Wealth is concentrating in the already affluent as inequality in property and earnings in Malaysia are rising, a joint study by Universiti Malaya (UM) and the Khazanah Research Institute has found.
The study covered the private and public sector, and showed that data from the official Household Income Survey (HIS) yielded opposite findings when compared with data on private sector salaries, public sector employment and the National Property Information Centre (Napic).
UM’s Dr Lee Hwok Aun and Khazanah’s Dr Muhammed Abdul Khalid found that while the HIS reported a decline in inequality of gross household income, the other data sources showed that inequality in terms of personal earnings and house ownership was increasing.
“We find evidence that inequality is growing in earnings in both the private and public sectors and increasingly concentrated at the topmost strata,” Muhammed told a seminar titled “Has inequality in Malaysia really gone down?” in UM today.
“In terms of wealth ownership, there is also rising inequality in property ownership.”
According to data from the Employees Provident Fund (EPF), the largest retirement fund in Malaysia, the Gini Coefficient of the savings accounts had risen from 0.643 in 2004 to 0.661 in 2013, the researchers said.
(The Gini Coefficient Index measures the distribution of income in a certain country. According to the HIS, the Gini Coefficient of Malaysia’s gross household income in 2012 was 0.43.)
”The savings of the bottom half of EPF account holders has fallen from 2004 to 2013, while there is a slight increase in concentration at the top 1%,” said Dr Lee, a senior lecturer with UM’s Department of Developmental Studies.
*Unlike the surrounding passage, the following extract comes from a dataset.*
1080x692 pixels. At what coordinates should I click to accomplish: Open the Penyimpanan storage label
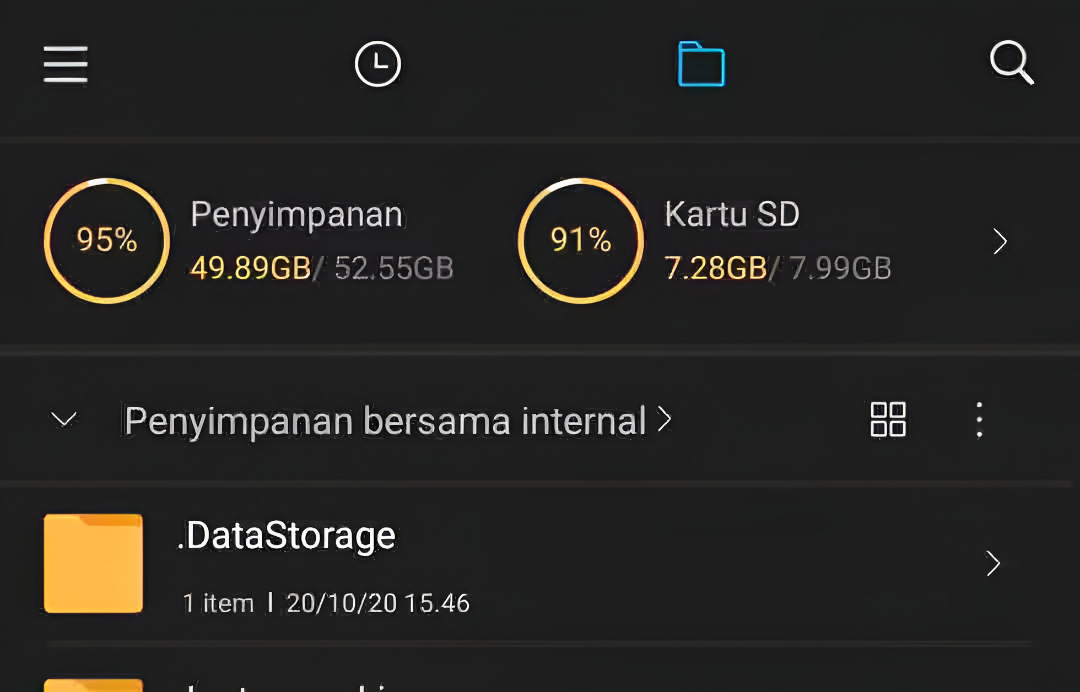pyautogui.click(x=297, y=215)
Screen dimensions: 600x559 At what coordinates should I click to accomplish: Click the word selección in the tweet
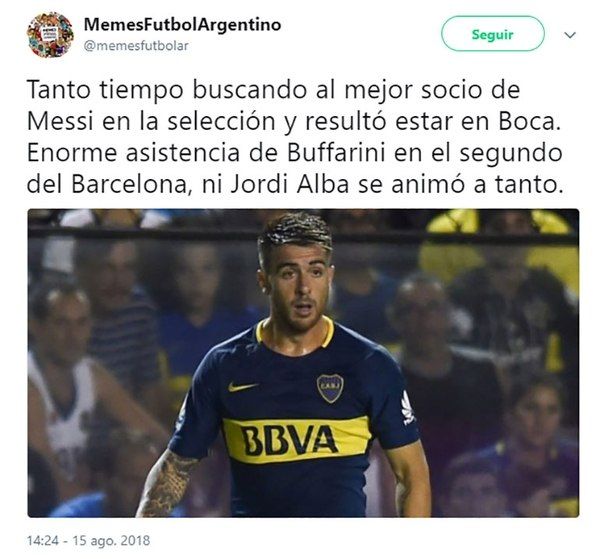pos(222,122)
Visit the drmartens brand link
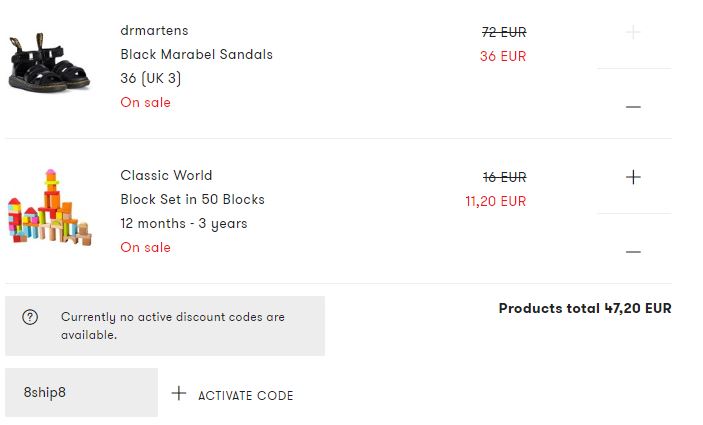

The salaries of workers aged 26-35 had also grown at slower rates from 2004 to 2013, and lagged behind the earnings of those above 40 years of age, they said.
Meanwhile, in the public sector, the rank of managers and professionals have expanded disproportionately faster from 1999 to 2012, according to their compilation from the Employment List of Ministries and Departments in the Estimated Federal Budget.
“There is a concentration in the uppermost positions, which is similar to the findings from the EPF. The top management enjoys higher income,” said Lee.
In 1999, the top management comprised 0.09% of the staff, while the management and professionals made up 14.07% of the staff.
But in 2012, 0.17% of the staff were top management and 29.80% were of the management and professionals.
“The disparity between the top 10% and bottom% may have increased,” said Lee.
The researchers said the Gini Coefficient of residential properties sold a year had also increased from 0.51 in 1996 to 0.53 in 2011, according to their calculations based on data from Napic.
“The value of property purchased by high-end buyers has grown more rapidly than property purchased by low-end buyers throughout the years,” said Muhammed.
The share of total property value by the bottom 20% from 2006 to 2011 has remained stagnant at 5%, while the top 10% have enjoyed a growth from 35% to 40% of total shares during the same period, according to the data.
The researchers also said that passenger vehicle sales data show increasing proportions of luxury cars from 2001 to 2011.
“There is a rising share of vehicles sold at the high end and bottom end, and rapid growth in luxury brands and compact cars,” said Lee.
Data from private unit trust funds such as Amanah Saham Berhad showed that the majority own very little and have seen their shares declining from 2007 to 2012, said Muhammed.
The shares of the bottom 50% of ASB shareholders has dropped from 3% to 2%, while the 80th to 90th percentile have seen an increase from 76% to 77% share ownership from 2007 to 2012, according to the researchers.
But the researchers noted that according to the HIS, household income inequality has been on a downward trend since 2004.
“The HIS states that Malaysia’s Gini Coefficient of gross household income shrank 0.84% per year from 2004 to 2012, while in the 2000s, the bottom 40% enjoyed relatively higher income growth,” said Lee.
The researchers suggested that the disparity between the HIS and their own study may be due to the fact that the HIS did not take into account the earnings of each individual in a household.
“The HIS reports the aggregate gross household income. There is no distinction between earned income and gross income,” said Lee.
“Gross household income inequality may be declining while personal earnings inequality rises due to transfers and multiple income earners in a household.”